I've received several emails asking for instructions on how to set up a basic MEAN stack app. I'm going to take it one step further and give you guys a two-part post that will walk you through creating your first MEAN stack app- from installing the tools to actually writing the code. In Part One we'll go through the setup and installation process. Next in Part Two we'll walk through the steps for building a very simple to-do list. Part One consists of seven steps, although only the first two are are strictly necessary.

We'll start by installing all of our tools. NodeJS and MongoDB are designed to be as close to operating system independent as possible and we will be covering three of the most common operating systems here - OSX, Windows 7/8, and Ubuntu. The one tool that you'll need to get started is a bash shell (the standard linux command line). This tool takes different names on different operating systems, but they are all effectively the same for the purposes of this tutorial. If I use the term terminal, shell, or command line, I'm referring to a bash shell window. If you're on a Mac or an Ubuntu machine, you're looking for the Terminal. Windows doesn't have one by default, but there are several alternatives. The git installer for Windows comes with "git bash," which is the tool that I currently prefer.

━━━━

Goal 1 >> In the MEAN stack passage, which tool does the author currently prefer for getting a bash shell on Windows?
Goal 2 >> In the collection entries, put the rows from the line containing "What do you see at coordinates (34, 6)" through the line containing "The height and width of the screenshot is (657, 1235)." into a JSON list of strings, one string per line, skipping blank lines.

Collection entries
━━━━

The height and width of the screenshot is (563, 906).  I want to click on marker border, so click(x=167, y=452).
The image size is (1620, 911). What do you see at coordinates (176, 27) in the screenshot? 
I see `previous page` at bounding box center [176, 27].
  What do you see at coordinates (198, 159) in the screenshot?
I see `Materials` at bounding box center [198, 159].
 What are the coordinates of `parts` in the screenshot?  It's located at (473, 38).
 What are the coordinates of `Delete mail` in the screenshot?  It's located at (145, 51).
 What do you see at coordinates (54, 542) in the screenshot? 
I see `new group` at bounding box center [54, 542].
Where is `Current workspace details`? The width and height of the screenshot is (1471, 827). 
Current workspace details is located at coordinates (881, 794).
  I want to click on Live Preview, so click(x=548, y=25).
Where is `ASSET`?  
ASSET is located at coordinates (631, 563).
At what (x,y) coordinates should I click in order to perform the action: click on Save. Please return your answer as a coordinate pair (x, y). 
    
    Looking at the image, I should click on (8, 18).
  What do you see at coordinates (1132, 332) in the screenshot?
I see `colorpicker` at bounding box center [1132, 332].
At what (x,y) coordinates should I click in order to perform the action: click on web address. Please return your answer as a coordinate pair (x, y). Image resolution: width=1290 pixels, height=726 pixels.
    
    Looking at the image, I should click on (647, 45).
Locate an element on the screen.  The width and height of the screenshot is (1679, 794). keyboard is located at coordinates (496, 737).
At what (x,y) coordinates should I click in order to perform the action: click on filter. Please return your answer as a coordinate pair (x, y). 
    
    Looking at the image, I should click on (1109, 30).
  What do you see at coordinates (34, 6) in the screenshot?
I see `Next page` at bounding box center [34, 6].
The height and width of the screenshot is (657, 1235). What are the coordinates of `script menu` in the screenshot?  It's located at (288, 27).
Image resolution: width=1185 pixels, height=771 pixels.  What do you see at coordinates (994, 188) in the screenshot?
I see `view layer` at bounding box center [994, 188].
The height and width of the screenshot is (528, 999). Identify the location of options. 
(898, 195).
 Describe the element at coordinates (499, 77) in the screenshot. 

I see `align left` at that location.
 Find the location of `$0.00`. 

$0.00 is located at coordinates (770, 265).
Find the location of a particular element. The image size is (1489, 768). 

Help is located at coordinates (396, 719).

━━━━

Final result 1 >> "git bash," which comes with the git installer for Windows.

Final result 2 >>
[
  "  What do you see at coordinates (34, 6) in the screenshot?",
  "I see `Next page` at bounding box center [34, 6].",
  "The height and width of the screenshot is (657, 1235). What are the coordinates of `script menu` in the screenshot?  It's located at (288, 27)."
]